/---

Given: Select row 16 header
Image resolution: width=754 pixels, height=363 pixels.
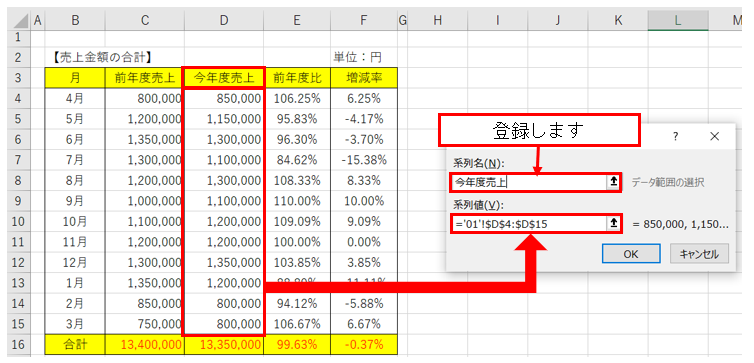Looking at the screenshot, I should (x=18, y=345).
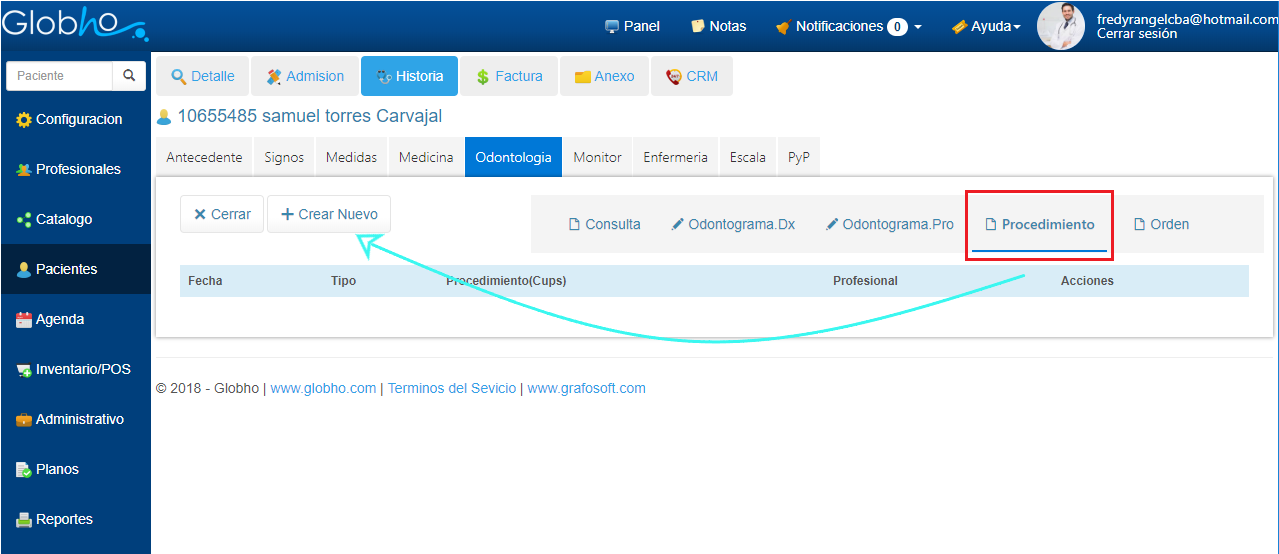Screen dimensions: 1279x554
Task: Click the search magnifier icon beside Paciente field
Action: pyautogui.click(x=129, y=76)
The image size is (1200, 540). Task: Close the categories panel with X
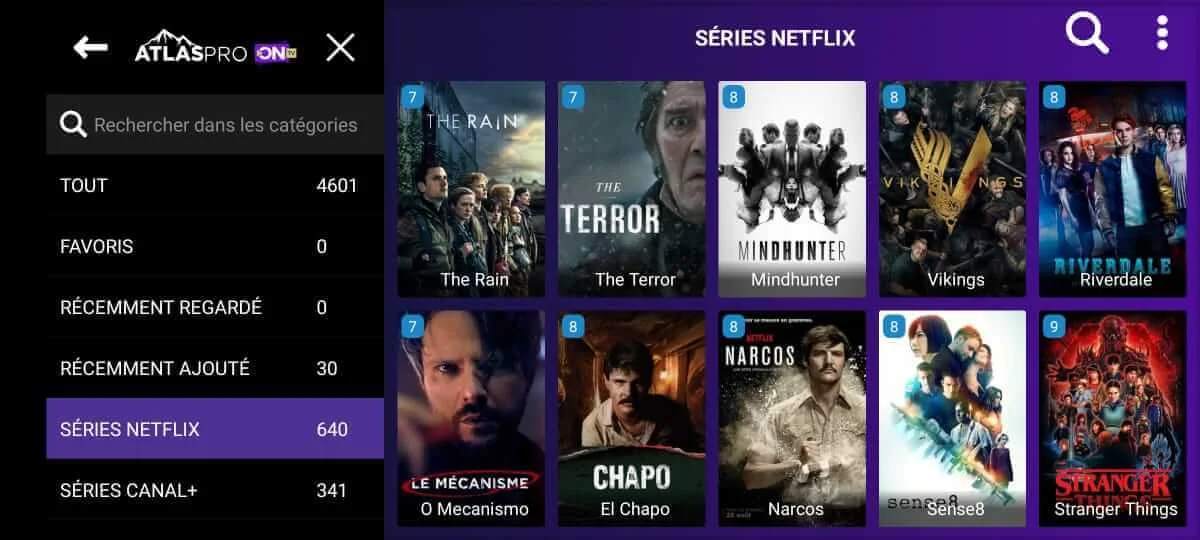click(340, 47)
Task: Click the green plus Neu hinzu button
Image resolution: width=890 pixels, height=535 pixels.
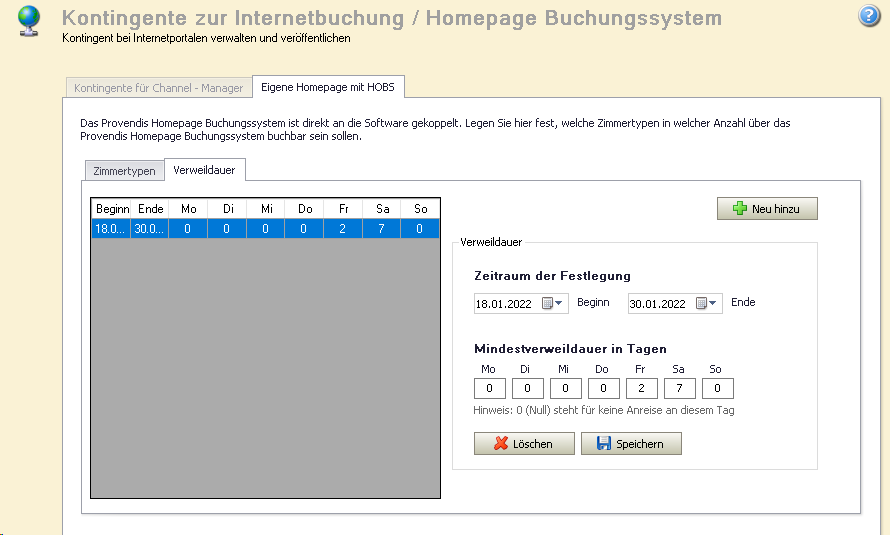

\---

A verbatim reproduction of each entry is expected, with every picture omitted.

| FINISHED TASK |
Given: Select row 16 header
Image resolution: width=754 pixels, height=363 pixels.
Looking at the screenshot, I should (x=18, y=345).
Screen dimensions: 1279x554
Task: Click the search magnifier icon beside Paciente field
Action: pyautogui.click(x=129, y=76)
The image size is (1200, 540). Task: Close the categories panel with X
click(340, 47)
Task: Click the green plus Neu hinzu button
Image resolution: width=890 pixels, height=535 pixels.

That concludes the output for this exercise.